Line Interface Statistics

Start link-layer debugging with ethtool -S <ethX>, where ethX is the NIC identifier from ifconfig. If the system has multiple NICs and you are unsure which is receiving sensor traffic, run traffic and observe which NIC shows incrementing stats.

Note: The output of ethtool -S <ethX> is 100% NIC vendor specific and will be quite different depending on NIC vendor used in your system.

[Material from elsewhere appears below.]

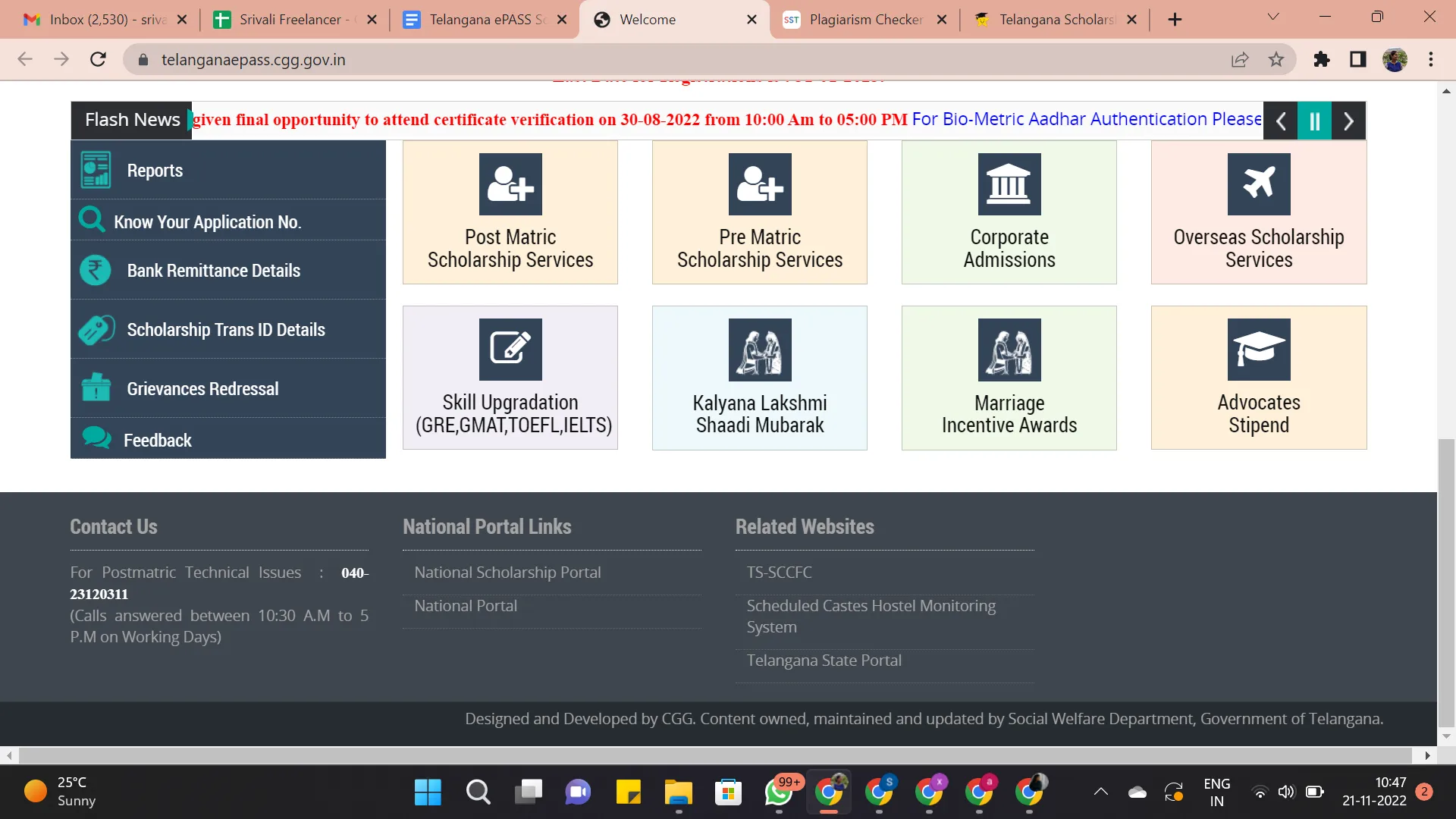Select Feedback from sidebar menu
The height and width of the screenshot is (819, 1456).
click(x=157, y=440)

Example output of ethtool -S:

NIC statistics:
rx_packets: 0
tx_packets: 0
rx_bytes: 0
tx_bytes: 0
rx_broadcast: 0
tx_broadcast: 0
rx_multicast: 0
tx_multicast: 0
rx_errors: 0
tx_errors: 0
tx_dropped: 0
multicast: 0
collisions: 0
rx_length_errors: 0
rx_over_errors: 0
rx_crc_errors: 0
rx_frame_errors: 0
rx_no_buffer_count: 0
rx_missed_errors: 0
tx_aborted_errors: 0
tx_carrier_errors: 0
tx_fifo_errors: 0
tx_heartbeat_errors: 0
tx_window_errors: 0
tx_abort_late_coll: 0
tx_deferred_ok: 0
tx_single_coll_ok: 0
tx_multi_coll_ok: 0
tx_timeout_count: 52
tx_restart_queue: 0
rx_long_length_errors: 0
rx_short_length_errors: 0
rx_align_errors: 0
tx_tcp_seg_good: 0
tx_tcp_seg_failed: 0
rx_flow_control_xon: 0
rx_flow_control_xoff: 0
tx_flow_control_xon: 0
tx_flow_control_xoff: 0
rx_csum_offload_good: 0
rx_csum_offload_errors: 0
rx_header_split: 0
alloc_rx_buff_failed: 0
tx_smbus: 0
rx_smbus: 0
dropped_smbus: 0
rx_dma_failed: 0
tx_dma_failed: 0
rx_hwtstamp_cleared: 0
uncorr_ecc_errors: 0
corr_ecc_errors: 0
tx_hwtstamp_timeouts: 0
tx_hwtstamp_skipped: 0

MAC Errors

Focus on rx (receive) statistics. Any stat labeled rx.*error may indicate a problem. These MAC-level errors typically point to L1 issues: loose connectors, faulty transceivers, or out-of-spec cables. They can also indicate a link-partner MAC problem.

Internal System Errors

Stats like rx_dma_failed and rx_no_buffer_count lack an “error” suffix but indicate real failures in the NIC driver handoff.

Solving MAC Errors

MAC errors most likely indicate a cabling issue. Replace the cable first. If errors persist, test against a different node using iPerf/iPerf3 (see below). As a final step, swap out the sensor.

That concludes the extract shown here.